START
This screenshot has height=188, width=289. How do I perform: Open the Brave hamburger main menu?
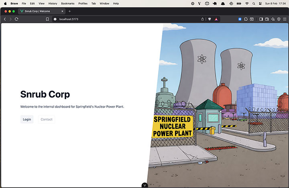(285, 19)
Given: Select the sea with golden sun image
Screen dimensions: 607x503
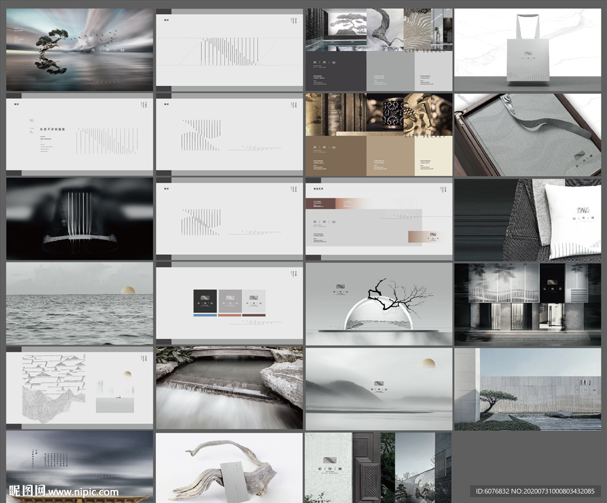Looking at the screenshot, I should 79,303.
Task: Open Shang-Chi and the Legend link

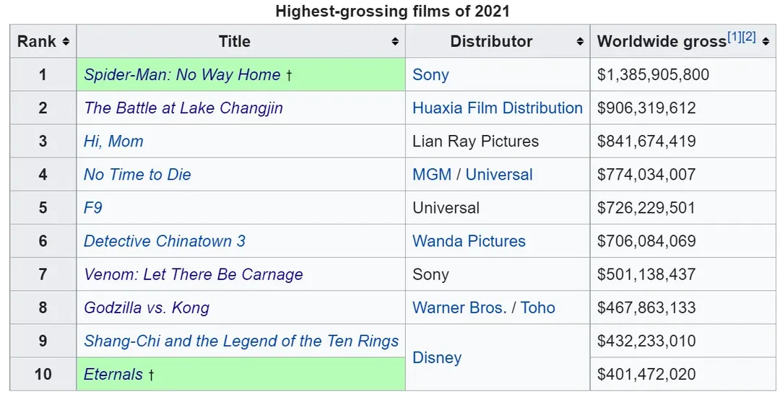Action: [241, 341]
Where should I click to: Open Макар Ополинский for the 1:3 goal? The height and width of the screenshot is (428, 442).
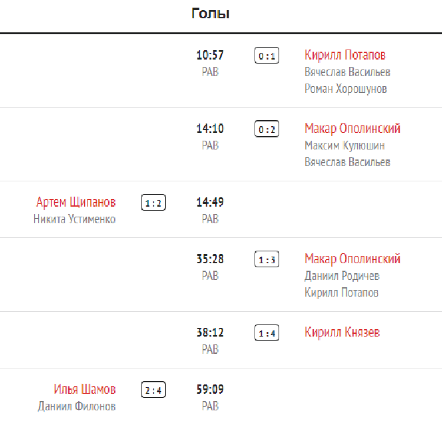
END
SHORT EXERCISE: Rewrite all the lines above with "Open" replaced by "Click" wherever it appears, keeping everything else the same. Do not include the pictures.

WRITTEN SOLUTION:
This screenshot has height=188, width=289. How do I perform: Click the Brave hamburger main menu?
(285, 19)
Given: Select the sea with golden sun image
Screen dimensions: 607x503
Looking at the screenshot, I should 79,303.
Task: Click Shang-Chi and the Legend link

Action: [241, 341]
Where should I click to: Click Макар Ополинский for the 1:3 goal? The height and width of the screenshot is (428, 442).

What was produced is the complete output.